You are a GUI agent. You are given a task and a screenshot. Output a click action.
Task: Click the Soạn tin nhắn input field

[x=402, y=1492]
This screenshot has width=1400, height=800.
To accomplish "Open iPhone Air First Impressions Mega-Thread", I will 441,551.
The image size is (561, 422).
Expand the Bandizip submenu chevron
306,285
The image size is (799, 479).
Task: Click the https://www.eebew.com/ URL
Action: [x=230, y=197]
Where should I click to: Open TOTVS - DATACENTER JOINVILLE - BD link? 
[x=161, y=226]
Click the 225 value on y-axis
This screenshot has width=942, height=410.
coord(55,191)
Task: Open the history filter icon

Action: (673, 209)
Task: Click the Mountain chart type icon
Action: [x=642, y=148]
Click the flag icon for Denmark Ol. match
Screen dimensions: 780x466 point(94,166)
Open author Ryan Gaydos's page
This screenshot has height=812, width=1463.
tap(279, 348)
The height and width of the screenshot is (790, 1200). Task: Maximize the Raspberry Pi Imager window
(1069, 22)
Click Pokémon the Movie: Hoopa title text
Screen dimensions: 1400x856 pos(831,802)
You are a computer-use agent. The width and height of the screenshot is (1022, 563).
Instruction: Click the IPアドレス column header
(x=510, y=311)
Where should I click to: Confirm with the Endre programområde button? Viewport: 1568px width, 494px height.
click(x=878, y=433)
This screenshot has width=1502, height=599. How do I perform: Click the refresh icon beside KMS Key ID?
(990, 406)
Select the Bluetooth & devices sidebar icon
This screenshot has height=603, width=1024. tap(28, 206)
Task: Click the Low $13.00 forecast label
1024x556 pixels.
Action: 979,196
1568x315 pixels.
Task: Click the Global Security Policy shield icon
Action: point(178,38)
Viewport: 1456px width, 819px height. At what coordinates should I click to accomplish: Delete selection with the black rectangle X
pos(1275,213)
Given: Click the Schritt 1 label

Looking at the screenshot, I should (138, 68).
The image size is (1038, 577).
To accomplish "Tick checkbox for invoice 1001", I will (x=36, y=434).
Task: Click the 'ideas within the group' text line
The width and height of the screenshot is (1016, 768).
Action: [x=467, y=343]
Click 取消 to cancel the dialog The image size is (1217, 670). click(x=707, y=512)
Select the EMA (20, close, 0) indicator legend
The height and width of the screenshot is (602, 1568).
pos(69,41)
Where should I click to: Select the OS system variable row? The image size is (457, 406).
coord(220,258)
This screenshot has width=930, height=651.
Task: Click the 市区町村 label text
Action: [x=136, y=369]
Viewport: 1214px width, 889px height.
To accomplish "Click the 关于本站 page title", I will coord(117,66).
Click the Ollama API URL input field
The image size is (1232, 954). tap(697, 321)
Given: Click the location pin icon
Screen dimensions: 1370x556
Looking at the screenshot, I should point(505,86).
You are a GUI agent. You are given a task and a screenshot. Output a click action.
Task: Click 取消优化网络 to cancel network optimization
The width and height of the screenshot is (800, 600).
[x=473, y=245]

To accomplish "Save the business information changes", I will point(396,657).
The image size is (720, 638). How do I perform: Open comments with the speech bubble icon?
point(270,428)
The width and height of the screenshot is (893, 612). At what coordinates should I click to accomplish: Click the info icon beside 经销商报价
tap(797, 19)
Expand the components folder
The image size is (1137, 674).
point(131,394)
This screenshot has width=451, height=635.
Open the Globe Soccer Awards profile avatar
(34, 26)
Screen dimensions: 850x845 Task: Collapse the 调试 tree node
-=-=-=-=-
▶ [What you are asked to do] Copy every record shown above, exactly and completely.

▶ [Response for this exercise]
You are a GUI agent. You are given a task and a screenshot. Output a click action.
Task: Click the Soạn tin nhắn input field

[x=402, y=1492]
This screenshot has width=1400, height=800.
To accomplish "Open iPhone Air First Impressions Mega-Thread", I will 441,551.
The image size is (561, 422).
Expand the Bandizip submenu chevron
306,285
The image size is (799, 479).
Task: Click the https://www.eebew.com/ URL
Action: [x=230, y=197]
Where should I click to: Open TOTVS - DATACENTER JOINVILLE - BD link? 
[x=161, y=226]
Click the 225 value on y-axis
This screenshot has width=942, height=410.
coord(55,191)
Task: Open the history filter icon

Action: (673, 209)
Task: Click the Mountain chart type icon
Action: [x=642, y=148]
Click the flag icon for Denmark Ol. match
Screen dimensions: 780x466 point(94,166)
Open author Ryan Gaydos's page
This screenshot has height=812, width=1463.
tap(279, 348)
The height and width of the screenshot is (790, 1200). Task: Maximize the Raspberry Pi Imager window
(1069, 22)
Click Pokémon the Movie: Hoopa title text
Screen dimensions: 1400x856 pos(831,802)
You are a computer-use agent. The width and height of the screenshot is (1022, 563).
Instruction: Click the IPアドレス column header
(x=510, y=311)
Where should I click to: Confirm with the Endre programområde button? Viewport: 1568px width, 494px height.
click(x=878, y=433)
This screenshot has width=1502, height=599. How do I perform: Click the refresh icon beside KMS Key ID?
(990, 406)
Select the Bluetooth & devices sidebar icon
This screenshot has height=603, width=1024. tap(28, 206)
Task: Click the Low $13.00 forecast label
1024x556 pixels.
Action: 979,196
1568x315 pixels.
Task: Click the Global Security Policy shield icon
Action: point(178,38)
Viewport: 1456px width, 819px height. At what coordinates should I click to accomplish: Delete selection with the black rectangle X
pos(1275,213)
Given: Click the Schritt 1 label

Looking at the screenshot, I should (138, 68).
The image size is (1038, 577).
To accomplish "Tick checkbox for invoice 1001", I will (x=36, y=434).
Task: Click the 'ideas within the group' text line
The width and height of the screenshot is (1016, 768).
Action: [x=467, y=343]
Click 取消 to cancel the dialog The image size is (1217, 670). click(x=707, y=512)
Select the EMA (20, close, 0) indicator legend
The height and width of the screenshot is (602, 1568).
pos(69,41)
Where should I click to: Select the OS system variable row? The image size is (457, 406).
coord(220,258)
This screenshot has width=930, height=651.
Task: Click the 市区町村 label text
Action: [x=136, y=369]
Viewport: 1214px width, 889px height.
To accomplish "Click the 关于本站 page title", I will coord(117,66).
Click the Ollama API URL input field
The image size is (1232, 954). tap(697, 321)
Given: Click the location pin icon
Screen dimensions: 1370x556
Looking at the screenshot, I should point(505,86).
You are a GUI agent. You are given a task and a screenshot. Output a click action.
Task: Click 取消优化网络 to cancel network optimization
The width and height of the screenshot is (800, 600).
[x=473, y=245]

To accomplish "Save the business information changes", I will point(396,657).
The image size is (720, 638). How do I perform: Open comments with the speech bubble icon?
point(270,428)
The width and height of the screenshot is (893, 612). At what coordinates should I click to accomplish: Click the info icon beside 经销商报价
tap(797, 19)
Expand the components folder
The image size is (1137, 674).
point(131,394)
This screenshot has width=451, height=635.
Open the Globe Soccer Awards profile avatar
(34, 26)
Screen dimensions: 850x845 Task: Collapse the 调试 tree node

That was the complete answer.